Not all the results offered by 23andMe are the same now as they were in 2013, as they can only run the tests that have been approved by the FDA. The service will continue to provide customers with, “the chance to find and connect with DNA relatives in a database of more than 1 million customers,” as noted in the press release.
But it’s offering some new services, too. In addition to its sleek new user interface, the company offers a genetic carrier screening, a test that can pick up on mutations that prospective parents may pass on to their offspring. The test will provide information on 36 inherited disorders, according to the New York Times. The new test will also reportedly cost $199, $100 more than it did in 2013.
Screenshot of the user-facing results page about cystic fibrosis, one of the diseases for which the company will offer a carrier screening.
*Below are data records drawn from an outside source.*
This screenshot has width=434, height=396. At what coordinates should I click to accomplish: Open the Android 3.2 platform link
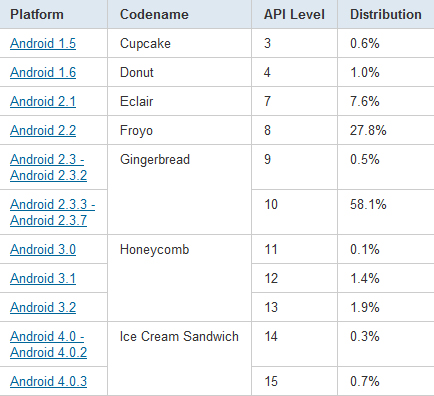pyautogui.click(x=43, y=307)
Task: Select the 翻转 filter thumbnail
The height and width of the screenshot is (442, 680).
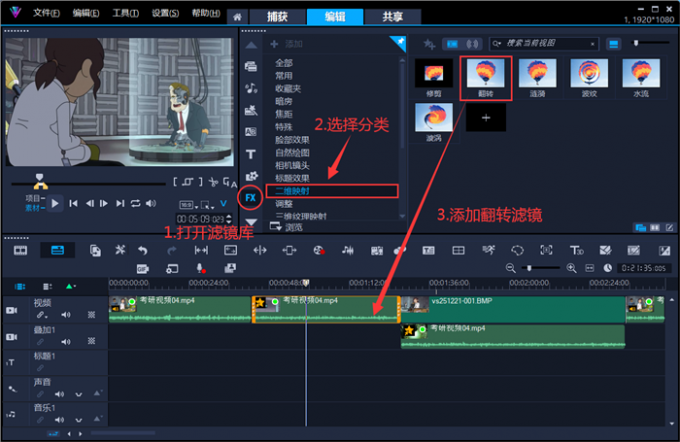Action: pyautogui.click(x=486, y=76)
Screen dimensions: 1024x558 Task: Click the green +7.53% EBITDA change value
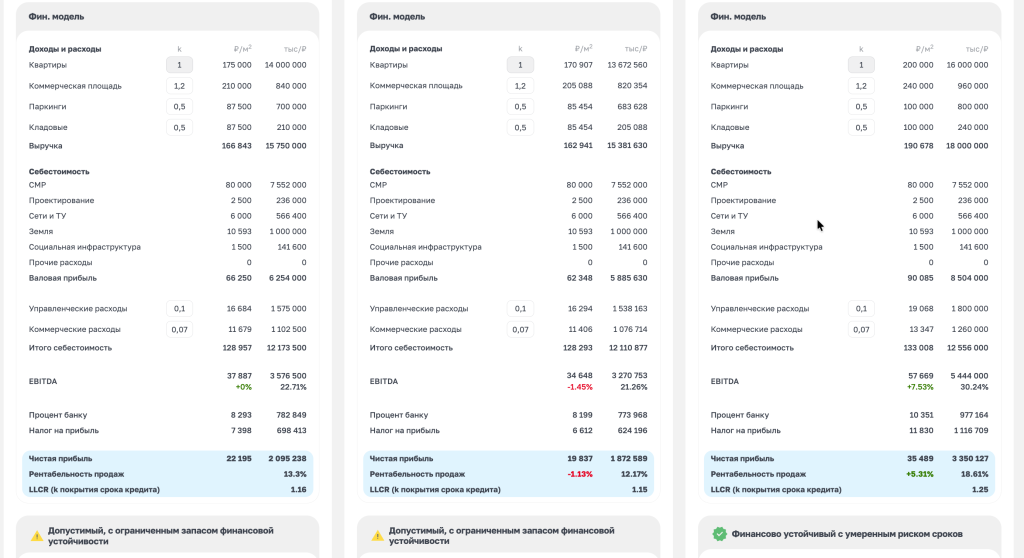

Although the tests are now designated as diagnostic tools by the FDA, some experts are still concerned that the direct-to-consumer model still doesn’t provide users with enough information to truly understand their results. “While [the] FDA has approved carrier tests there still isn’t infrastructure to support the consumption of that information by consumers, and that’s where I have concerns,” Dietrich Stephan, a genetics professor at the University of Pittsburgh Medical Center told the Genetic Experts News Service.
The press release didn’t mention whether or not the genetic information from new customers would be used to develop new drugs, an initiative the company announced in March.
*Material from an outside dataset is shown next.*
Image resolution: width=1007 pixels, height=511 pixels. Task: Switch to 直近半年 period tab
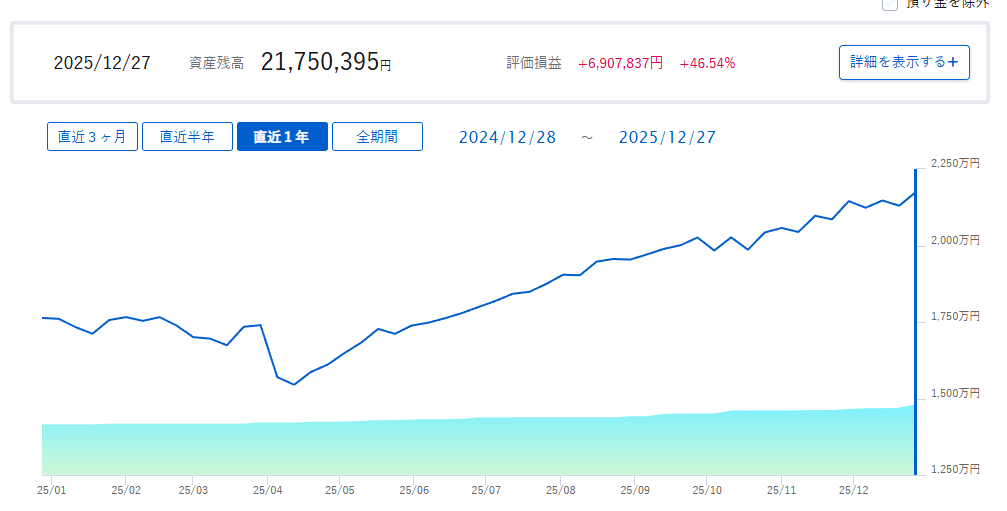point(187,137)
But Anne Wojcicki, the CEO of 23andMe, wants the company’s tests to provide even more genetic information about people’s individual health risks, such as possible allergies to medication or the diseases for which they may be at higher risk, she tells Forbes. This is the sort of information that the company claimed it could give customers up until 2013, and the FDA hasn’t approved 23andMe to offer it to their customers as of yet. However, with a recent influx of $115 million from investors, 23andMe will undoubtedly be looking to expand its services to satisfy consumers’ growing curiosity with their own DNA.
The contents of the kit.
Correction: this story originally incorrectly stated that the FDA forced 23andMe to stop marketing its full spit kits in 2013, when the decision actually prevented the company from marketing only a subset of its kits (the health reports). We’ve updated the story in copy and regret the error.